Looking for the best price. Thanks


----------



## MikeG (Oct 5, 2007)

Any bait shop has single strand leader wire.


----------



## jspooney (Oct 2, 2007)

DoneDeal2 said:


> Any bait shop has single strand leader wire.


Gotcha. I heard "piano wire" and wondered if that was something special to use.


----------



## SnapperSlapper (Feb 13, 2009)

Single strand wire. Malin or American Fishing Wire single strand. I use #5 or #6 for kings, but that is just me. I know some charter boats that use heavier because they don't want to have to always change out leaders, and they catch big fish. I know some people that use #4 or even #3 because they think kings can see the leader. Some of them catch some big fish too.


----------



## Pompano Joe (Jan 28, 2009)

Piano wire??? Hey Spooney...is that to catch Tuna Fish? Tuna Fish...Tune...ah...


----------



## jspooney (Oct 2, 2007)

Pompano Joe said:


> Piano wire??? Hey Spooney...is that to catch Tuna Fish? Tuna Fish...Tune...ah...

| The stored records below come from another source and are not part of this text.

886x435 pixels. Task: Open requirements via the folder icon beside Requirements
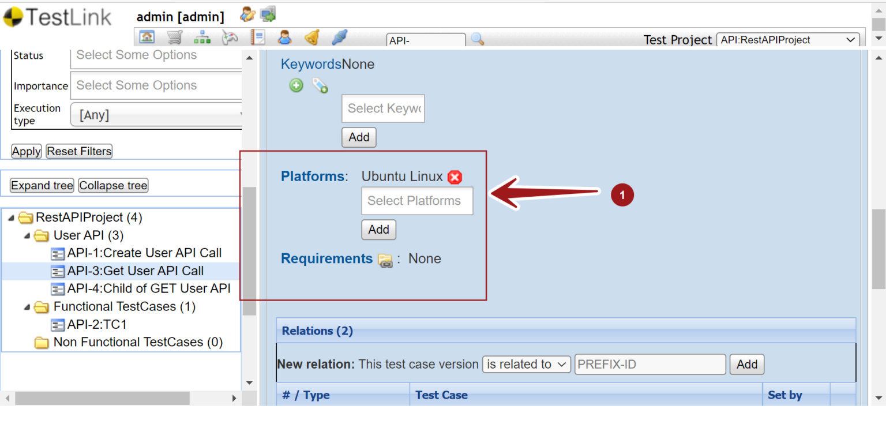[x=385, y=261]
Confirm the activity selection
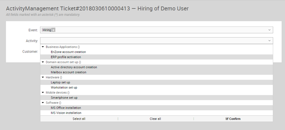This screenshot has height=130, width=285. (233, 119)
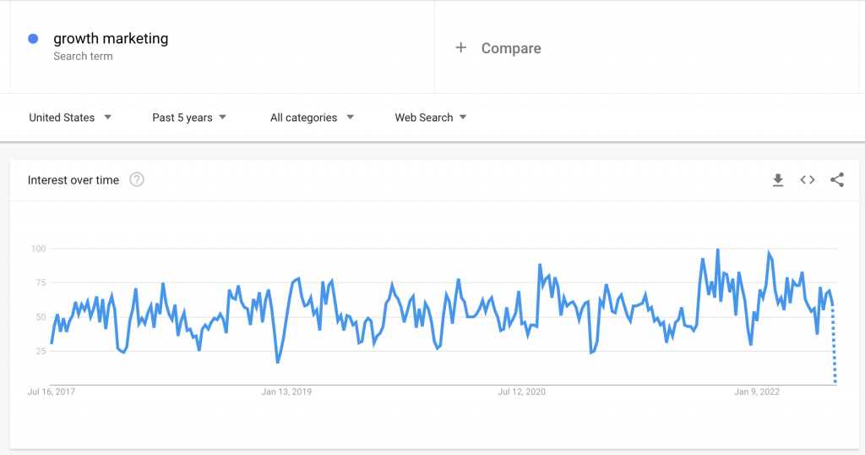
Task: Click the dotted line at chart's end
Action: 834,343
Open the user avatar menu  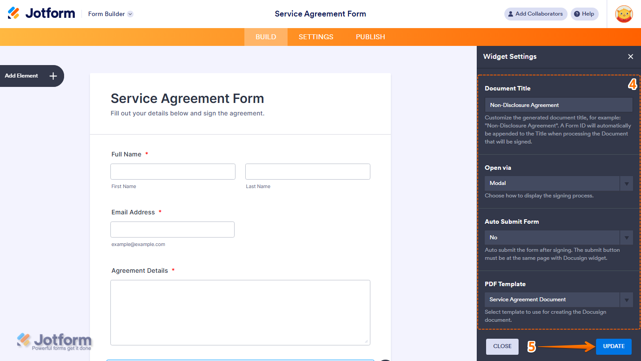624,14
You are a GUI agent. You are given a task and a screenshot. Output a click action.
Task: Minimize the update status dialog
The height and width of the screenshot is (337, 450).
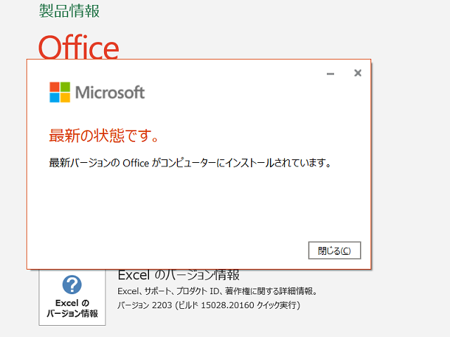[330, 74]
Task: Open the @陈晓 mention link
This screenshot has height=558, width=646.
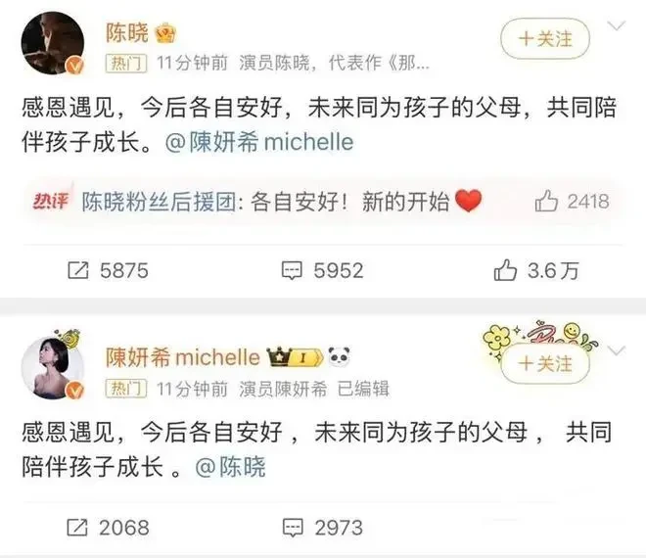Action: (x=230, y=467)
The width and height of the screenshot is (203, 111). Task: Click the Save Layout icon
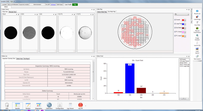[x=197, y=56]
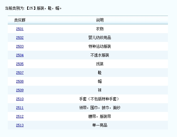
Task: Open group 2509 link
Action: pyautogui.click(x=20, y=90)
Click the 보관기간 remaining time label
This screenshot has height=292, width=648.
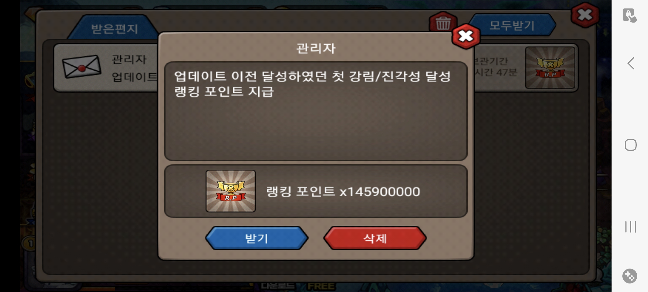point(496,67)
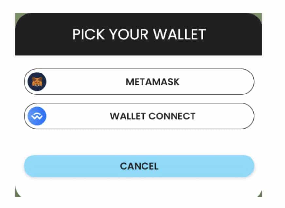Screen dimensions: 285x208
Task: Choose the MetaMask wallet option
Action: point(139,82)
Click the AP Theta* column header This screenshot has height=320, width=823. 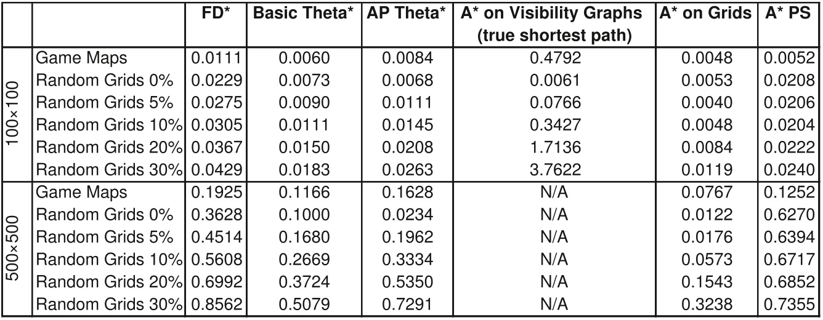tap(406, 13)
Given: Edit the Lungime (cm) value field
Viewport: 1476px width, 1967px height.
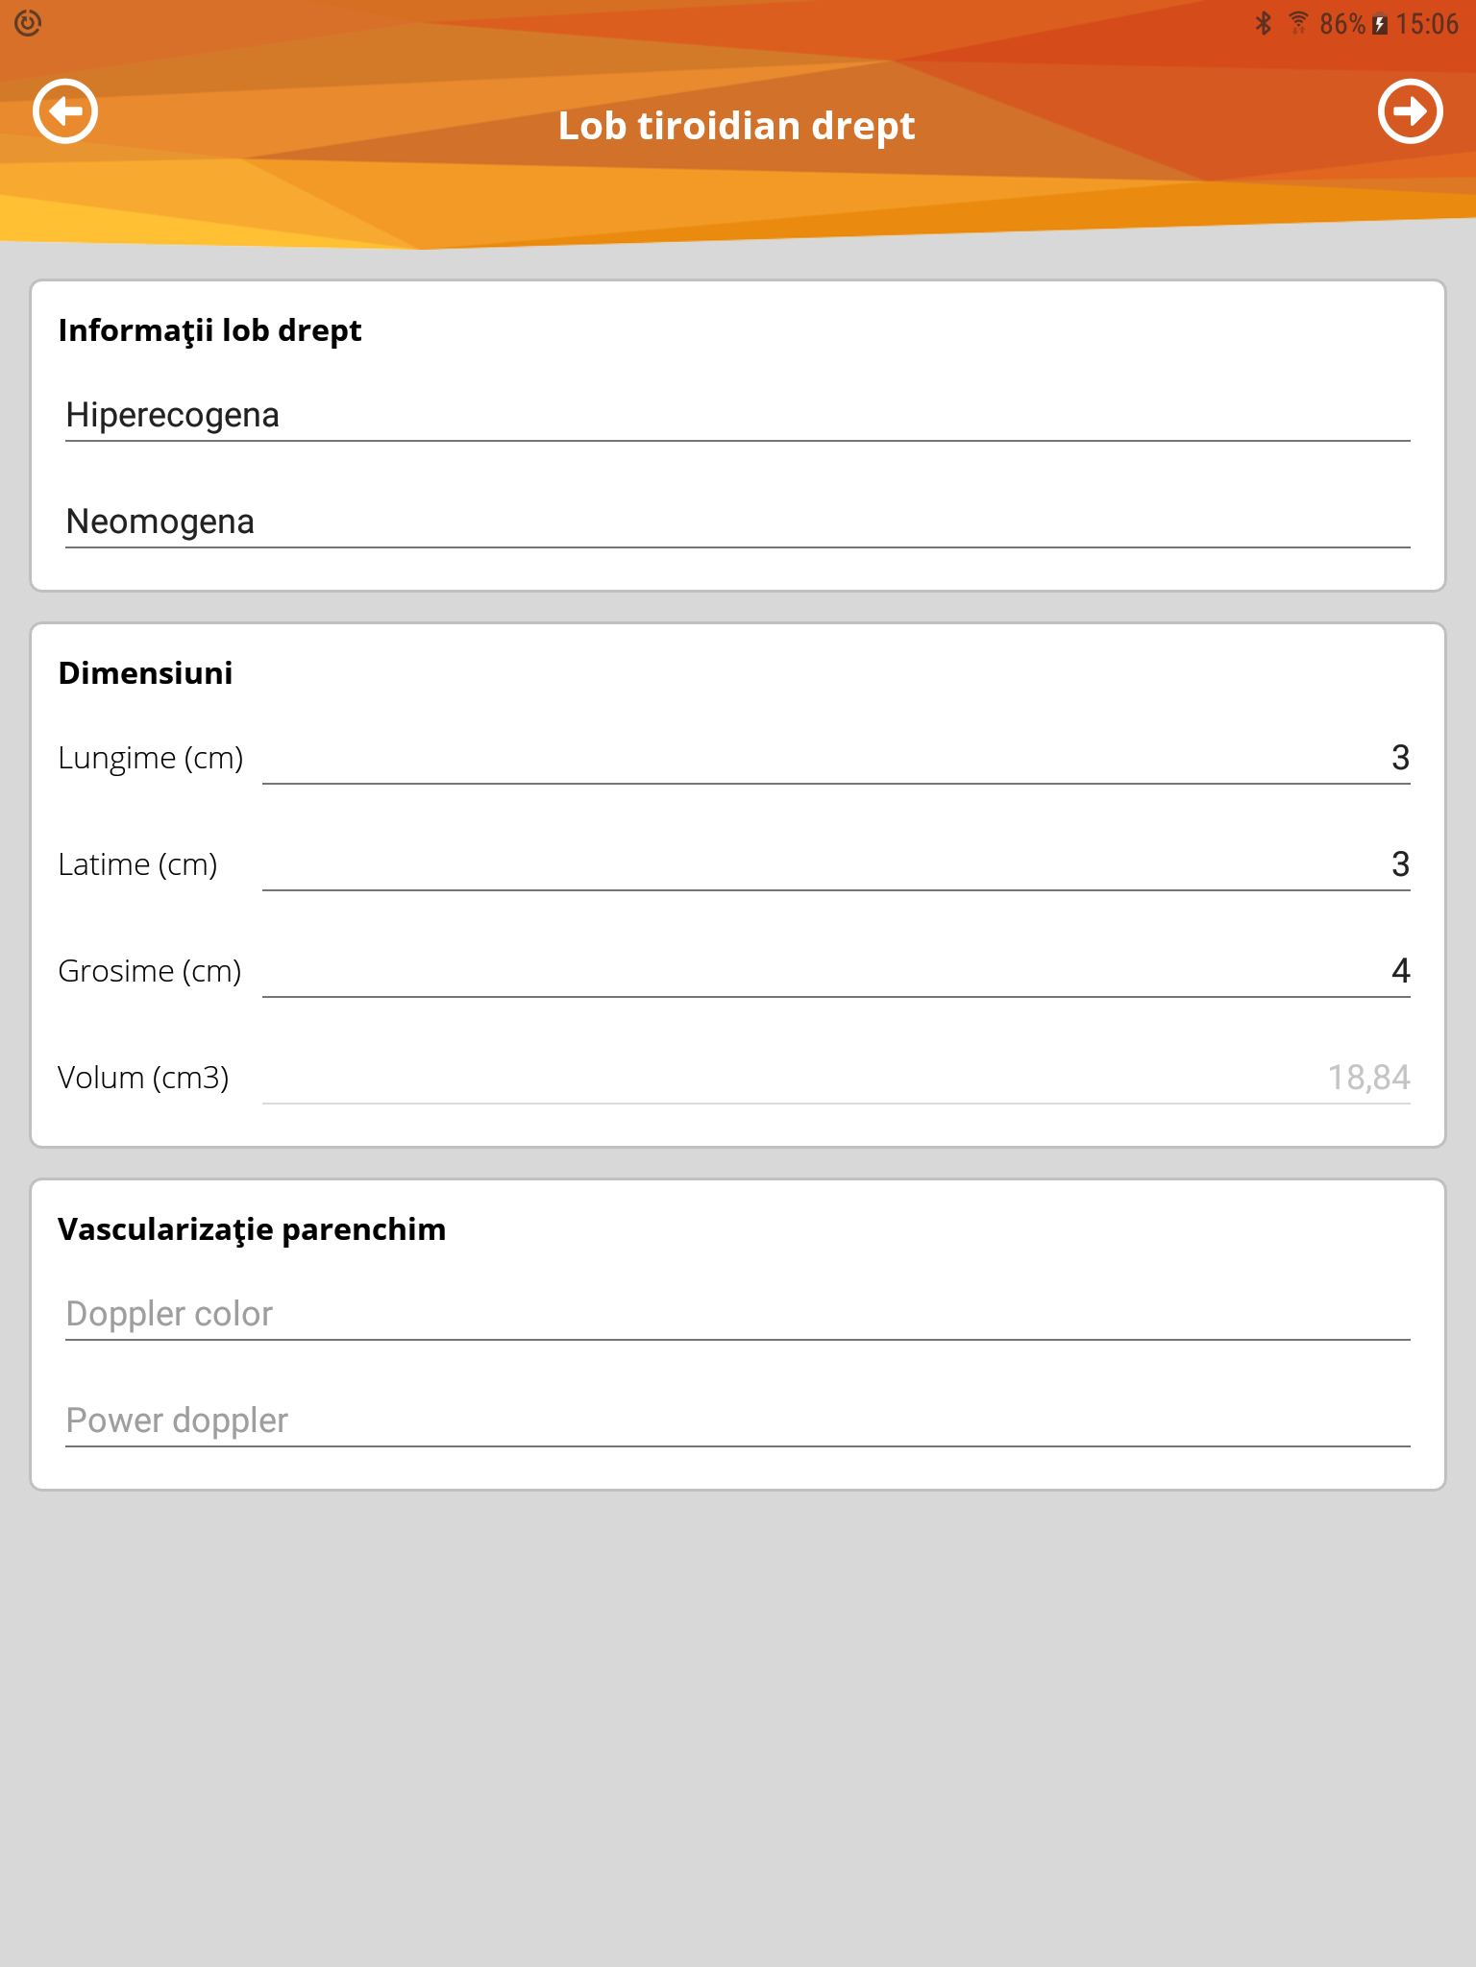Looking at the screenshot, I should [835, 759].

You're funny dude. You need a live well or what?


----------



## Pompano Joe (Jan 28, 2009)

I take it all back and extend my most sincere apologies...did you say something about a live well?


----------



## captken (Feb 24, 2008)

*Best bang for the buck is at Malin.*

More feet per package.

RE: Size. For duster rigs with safety pin snap for Cigar Minnows I have always used #7. White Marlin, Sailfish and Wahoo, with 50# tackle, #9. Blue Marlin with natural bait, #12.

With lures I use cable if Kingfish and Wahoo are around. You can get by with 400# mono but you will lose an ocasional lure to a Wahoo or Cuda.


----------



## CCC (Sep 3, 2008)

Tony Soprano has some spoon.


----------